ACTİT, BİR-KAR, CDK-F, Odak ve Öncü Partizan tarafından örgütlenen anma, 6 Eylül Cumartesi günü saat 15.00’te gerçekleşti. Pere Lachaise Mezarlığı’ndaki törene tüm devrim şehitlerin anısına saygı duruşu ile başlandı. Türkiyeli-Kürdistanlı ilerici-devrimci güçler adına yapılan konuşmada Yılmaz Güney’in halkın sanatçısı ve savaşçısı kimliği öne çıkarıldı. Devrimci sanat alanında göstermiş olduğu başarılar kadar yaşadığı dönemde yürüyen devrim mücadelesiyle kurduğu bağın ne kadar anlamlı olduğu vurgulandı.
Ortak bildiride Türkiye’deki güncel koşulların Yılmaz Güney’in sürgüne çıkmak zorunda kaldığı dönemden çok da farklı olmadığı; işçi sınıfı ve emekçiler üzerindeki sömürünün giderek arttığı, grev ve örgütlenme hakkının yok sayıldığı söylendi. Kürt halkının kendi geleceğini tayin etme hakkının yok sayılması ve Kürtlerin direniş kültürünün eritilmek istenmesi eleştirildi.
Bildiri Yılmaz Güney’in şu sözleri ile sonlandırıldı:
“Dost ve düşman herkes bilsin ki… Kazanacağız, mutlaka kazanacağız. Bir köle olarak yaşamaktansa bir özgürlük savaşçısı olarak ölmek daha iyidir.”

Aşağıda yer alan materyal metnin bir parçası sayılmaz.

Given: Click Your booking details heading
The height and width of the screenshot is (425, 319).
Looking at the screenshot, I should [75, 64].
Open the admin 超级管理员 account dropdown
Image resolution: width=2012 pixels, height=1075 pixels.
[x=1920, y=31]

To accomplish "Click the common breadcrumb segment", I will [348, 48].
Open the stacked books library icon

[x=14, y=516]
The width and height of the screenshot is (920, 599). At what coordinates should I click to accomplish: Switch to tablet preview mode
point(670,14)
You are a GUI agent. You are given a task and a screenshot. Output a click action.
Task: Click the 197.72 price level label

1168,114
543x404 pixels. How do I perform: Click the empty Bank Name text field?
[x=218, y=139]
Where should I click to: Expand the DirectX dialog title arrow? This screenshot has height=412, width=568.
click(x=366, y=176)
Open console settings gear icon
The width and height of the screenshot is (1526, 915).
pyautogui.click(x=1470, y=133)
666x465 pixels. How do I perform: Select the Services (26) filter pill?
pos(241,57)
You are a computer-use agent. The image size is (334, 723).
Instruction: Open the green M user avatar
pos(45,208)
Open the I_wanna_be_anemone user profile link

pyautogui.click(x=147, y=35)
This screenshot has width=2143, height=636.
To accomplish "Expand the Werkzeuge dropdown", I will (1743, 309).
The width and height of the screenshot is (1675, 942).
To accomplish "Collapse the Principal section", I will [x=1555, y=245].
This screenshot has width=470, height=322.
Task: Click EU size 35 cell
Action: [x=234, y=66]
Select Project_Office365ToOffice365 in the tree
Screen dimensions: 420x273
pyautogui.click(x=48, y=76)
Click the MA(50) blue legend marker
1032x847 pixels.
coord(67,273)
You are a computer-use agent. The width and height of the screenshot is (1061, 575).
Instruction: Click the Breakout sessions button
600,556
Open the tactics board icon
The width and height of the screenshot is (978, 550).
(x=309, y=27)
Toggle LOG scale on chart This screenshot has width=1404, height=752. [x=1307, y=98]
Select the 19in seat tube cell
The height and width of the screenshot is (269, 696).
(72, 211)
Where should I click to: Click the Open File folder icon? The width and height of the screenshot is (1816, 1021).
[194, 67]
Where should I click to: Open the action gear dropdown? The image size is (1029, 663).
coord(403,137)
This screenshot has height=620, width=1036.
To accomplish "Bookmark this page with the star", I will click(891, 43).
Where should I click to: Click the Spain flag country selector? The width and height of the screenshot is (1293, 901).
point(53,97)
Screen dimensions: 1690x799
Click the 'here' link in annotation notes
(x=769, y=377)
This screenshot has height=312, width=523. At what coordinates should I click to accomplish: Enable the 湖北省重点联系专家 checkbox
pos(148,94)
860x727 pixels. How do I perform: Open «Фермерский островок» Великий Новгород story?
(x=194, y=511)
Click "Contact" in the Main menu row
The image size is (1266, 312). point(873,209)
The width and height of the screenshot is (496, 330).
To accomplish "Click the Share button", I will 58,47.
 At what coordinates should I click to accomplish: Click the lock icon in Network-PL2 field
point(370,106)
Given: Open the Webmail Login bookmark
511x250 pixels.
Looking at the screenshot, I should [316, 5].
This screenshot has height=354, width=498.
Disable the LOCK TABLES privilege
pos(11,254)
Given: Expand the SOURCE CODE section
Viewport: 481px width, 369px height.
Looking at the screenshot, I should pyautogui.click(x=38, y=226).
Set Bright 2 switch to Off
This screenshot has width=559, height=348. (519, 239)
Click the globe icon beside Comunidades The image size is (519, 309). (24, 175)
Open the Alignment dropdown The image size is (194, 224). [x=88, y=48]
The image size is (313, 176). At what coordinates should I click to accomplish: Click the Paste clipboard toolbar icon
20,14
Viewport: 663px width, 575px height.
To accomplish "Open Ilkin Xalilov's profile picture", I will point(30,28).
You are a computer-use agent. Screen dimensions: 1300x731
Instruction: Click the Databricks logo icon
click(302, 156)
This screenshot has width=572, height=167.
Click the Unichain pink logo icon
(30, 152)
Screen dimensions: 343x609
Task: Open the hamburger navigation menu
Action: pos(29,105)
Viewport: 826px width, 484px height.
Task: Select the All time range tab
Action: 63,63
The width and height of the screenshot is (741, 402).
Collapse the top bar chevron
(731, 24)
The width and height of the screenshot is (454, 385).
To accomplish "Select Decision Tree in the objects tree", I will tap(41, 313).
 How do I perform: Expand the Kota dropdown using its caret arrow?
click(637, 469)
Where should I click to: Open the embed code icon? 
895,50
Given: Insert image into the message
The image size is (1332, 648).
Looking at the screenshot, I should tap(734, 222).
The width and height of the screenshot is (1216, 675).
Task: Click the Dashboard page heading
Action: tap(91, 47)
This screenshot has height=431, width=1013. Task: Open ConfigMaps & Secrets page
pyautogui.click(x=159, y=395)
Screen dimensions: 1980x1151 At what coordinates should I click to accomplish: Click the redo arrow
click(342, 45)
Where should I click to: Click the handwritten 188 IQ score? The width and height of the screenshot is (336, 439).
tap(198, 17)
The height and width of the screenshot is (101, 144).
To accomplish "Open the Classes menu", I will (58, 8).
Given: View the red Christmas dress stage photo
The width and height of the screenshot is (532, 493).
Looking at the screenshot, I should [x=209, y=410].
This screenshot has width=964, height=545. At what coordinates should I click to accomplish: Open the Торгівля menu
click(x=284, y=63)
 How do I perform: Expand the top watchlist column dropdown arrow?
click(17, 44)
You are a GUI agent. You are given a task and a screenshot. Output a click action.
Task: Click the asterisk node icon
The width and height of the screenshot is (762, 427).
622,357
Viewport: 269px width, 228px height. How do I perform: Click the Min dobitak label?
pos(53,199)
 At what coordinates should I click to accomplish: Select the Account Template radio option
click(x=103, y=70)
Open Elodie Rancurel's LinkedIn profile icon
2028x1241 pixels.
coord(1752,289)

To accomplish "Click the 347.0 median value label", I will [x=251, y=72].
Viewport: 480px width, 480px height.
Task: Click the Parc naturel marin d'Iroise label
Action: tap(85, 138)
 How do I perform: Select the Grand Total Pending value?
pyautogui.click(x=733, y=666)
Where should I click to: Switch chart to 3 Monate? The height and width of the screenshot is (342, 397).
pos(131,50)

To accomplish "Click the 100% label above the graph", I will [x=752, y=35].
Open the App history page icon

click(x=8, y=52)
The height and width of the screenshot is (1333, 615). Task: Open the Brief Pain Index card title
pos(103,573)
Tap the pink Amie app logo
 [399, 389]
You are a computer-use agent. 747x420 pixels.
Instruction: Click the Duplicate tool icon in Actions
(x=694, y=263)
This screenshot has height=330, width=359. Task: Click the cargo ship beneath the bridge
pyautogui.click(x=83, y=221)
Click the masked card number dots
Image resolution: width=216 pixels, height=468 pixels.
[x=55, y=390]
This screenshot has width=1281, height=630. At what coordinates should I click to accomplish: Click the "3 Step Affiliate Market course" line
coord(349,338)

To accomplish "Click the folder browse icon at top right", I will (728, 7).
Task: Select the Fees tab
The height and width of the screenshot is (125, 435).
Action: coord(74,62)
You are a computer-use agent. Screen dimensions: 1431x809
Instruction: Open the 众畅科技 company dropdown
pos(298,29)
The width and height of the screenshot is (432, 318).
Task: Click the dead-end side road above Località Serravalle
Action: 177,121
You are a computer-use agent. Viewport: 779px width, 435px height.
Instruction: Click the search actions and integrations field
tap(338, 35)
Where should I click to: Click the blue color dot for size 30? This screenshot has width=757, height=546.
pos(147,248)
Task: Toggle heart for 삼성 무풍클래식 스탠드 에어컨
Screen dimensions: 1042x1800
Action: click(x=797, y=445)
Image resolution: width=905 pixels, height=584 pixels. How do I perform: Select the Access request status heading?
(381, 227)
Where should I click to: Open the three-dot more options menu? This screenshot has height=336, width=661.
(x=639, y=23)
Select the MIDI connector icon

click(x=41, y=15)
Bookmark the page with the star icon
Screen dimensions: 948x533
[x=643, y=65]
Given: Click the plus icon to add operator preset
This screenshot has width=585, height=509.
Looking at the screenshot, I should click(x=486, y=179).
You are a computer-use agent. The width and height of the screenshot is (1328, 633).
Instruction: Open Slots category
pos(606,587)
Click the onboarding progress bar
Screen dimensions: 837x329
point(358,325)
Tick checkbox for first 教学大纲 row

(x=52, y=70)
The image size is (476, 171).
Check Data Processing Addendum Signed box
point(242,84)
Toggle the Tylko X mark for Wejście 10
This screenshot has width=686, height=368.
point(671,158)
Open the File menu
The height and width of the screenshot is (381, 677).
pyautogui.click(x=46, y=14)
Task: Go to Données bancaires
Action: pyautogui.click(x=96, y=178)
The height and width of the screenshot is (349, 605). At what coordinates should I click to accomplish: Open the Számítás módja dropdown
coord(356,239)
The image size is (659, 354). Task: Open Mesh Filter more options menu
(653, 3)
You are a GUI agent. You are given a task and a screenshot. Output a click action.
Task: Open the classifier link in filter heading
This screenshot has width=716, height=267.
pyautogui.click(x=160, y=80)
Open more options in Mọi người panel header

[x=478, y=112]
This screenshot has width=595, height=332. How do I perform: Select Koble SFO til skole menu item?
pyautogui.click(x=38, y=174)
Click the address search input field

Bildirinin ardından Grup Vardiya devrimci marş ve türkülerle müzik dinletisi gerçekleştirdi. Kürt yurtsever sanatçı Farqın Azad ise Yılmaz Güney’in devrimci-mücadeleci kimliğine vurgu yapan Kürtçe bir konuşma ile katılımcıları selamladı; Ey Dîlberê ve Herne Pêş’i seslendirdi. Yılmaz Güney’e ithaf edilen şarkılar kitle tarafından hep birlikte söylendi. Yaklaşık 60 kişinin katıldığı anma töreni Yılmaz Güney için yazılmış bir şiirin okunmasının ardından sonlandı.